EXERCISE MATERIALS —

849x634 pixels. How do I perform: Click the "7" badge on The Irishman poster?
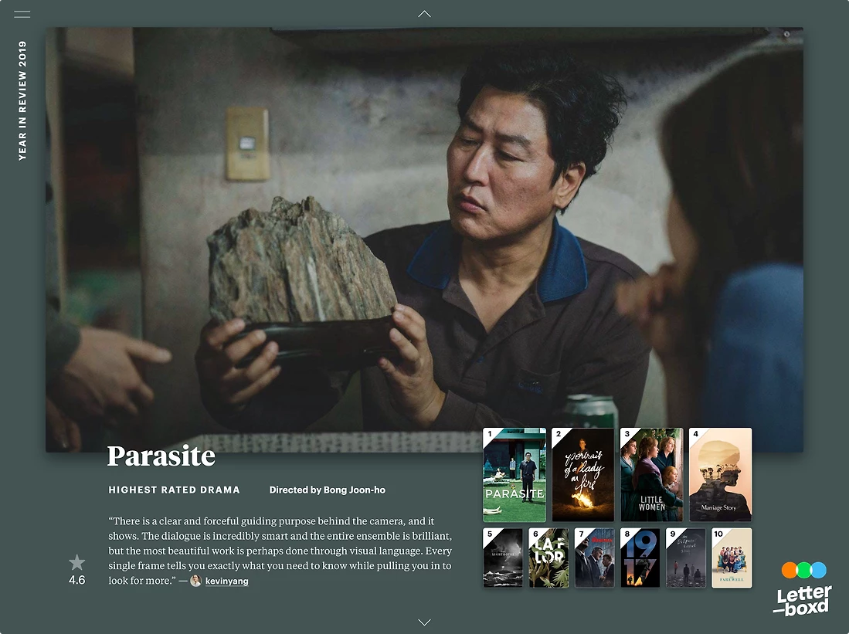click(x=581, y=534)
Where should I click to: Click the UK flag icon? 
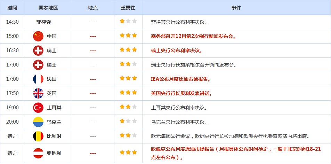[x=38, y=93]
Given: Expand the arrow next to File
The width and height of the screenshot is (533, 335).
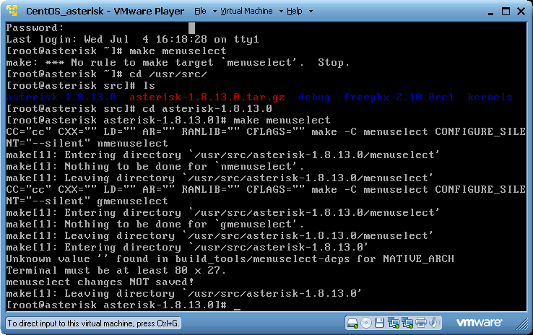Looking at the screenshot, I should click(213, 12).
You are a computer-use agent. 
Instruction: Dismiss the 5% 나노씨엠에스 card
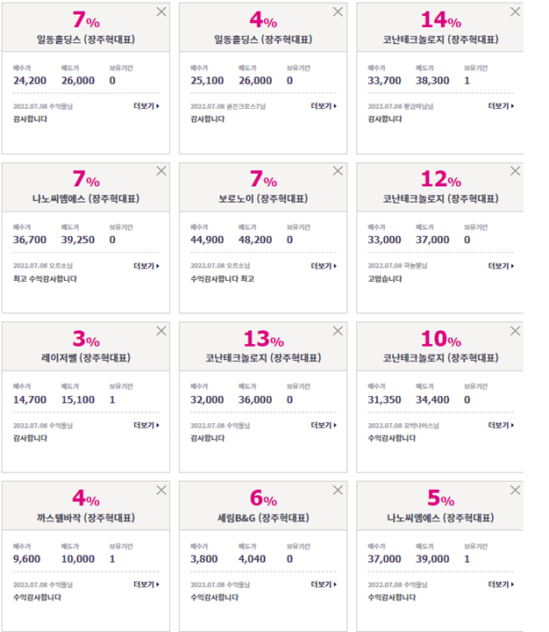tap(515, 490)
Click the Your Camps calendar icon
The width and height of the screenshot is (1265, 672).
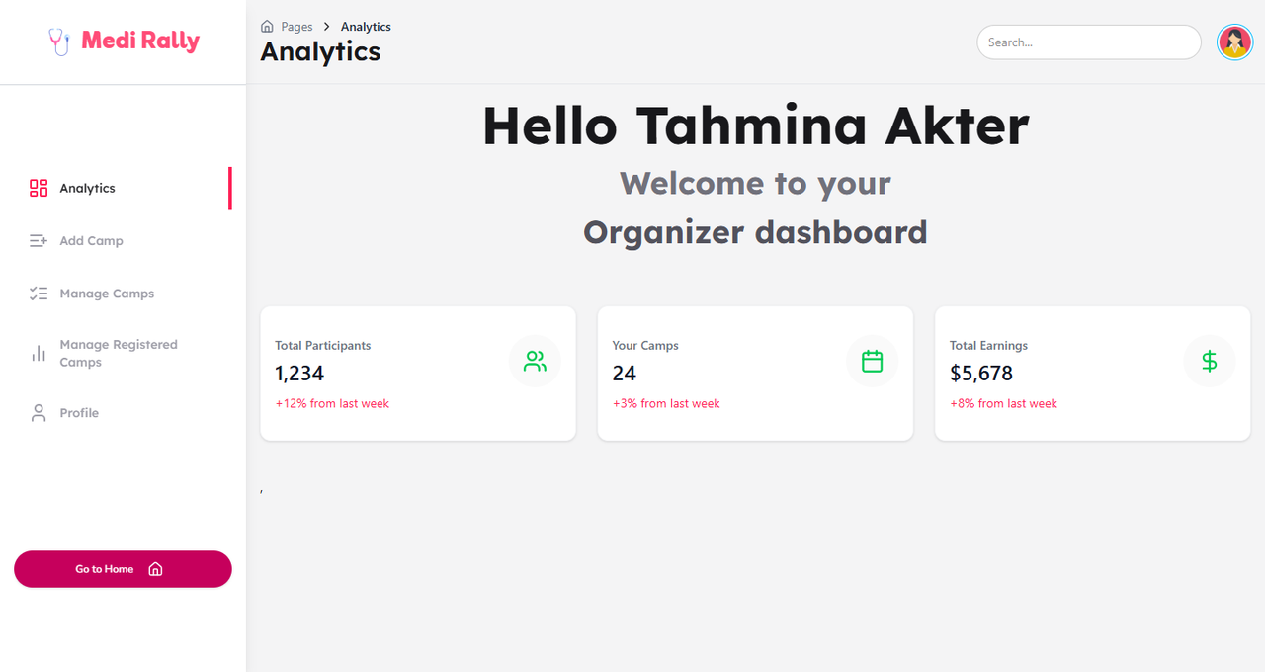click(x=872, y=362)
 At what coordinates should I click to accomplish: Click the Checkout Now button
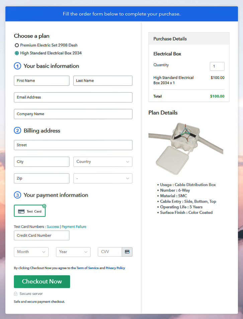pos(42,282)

EXERCISE DETAILS — Print the listing exactly from the line containing "Given: Expand the arrow next to File" through its final line, omitting the pictures.

RESULT FOR THIS TASK —
Given: Expand the arrow next to File
The width and height of the screenshot is (533, 335).
Looking at the screenshot, I should click(213, 12).
You are a computer-use agent. 
Instruction: Dismiss the 5% 나노씨엠에스 card
tap(515, 490)
Click the Your Camps calendar icon
The width and height of the screenshot is (1265, 672).
click(x=872, y=362)
 At what coordinates should I click to accomplish: Click the Checkout Now button
pos(42,282)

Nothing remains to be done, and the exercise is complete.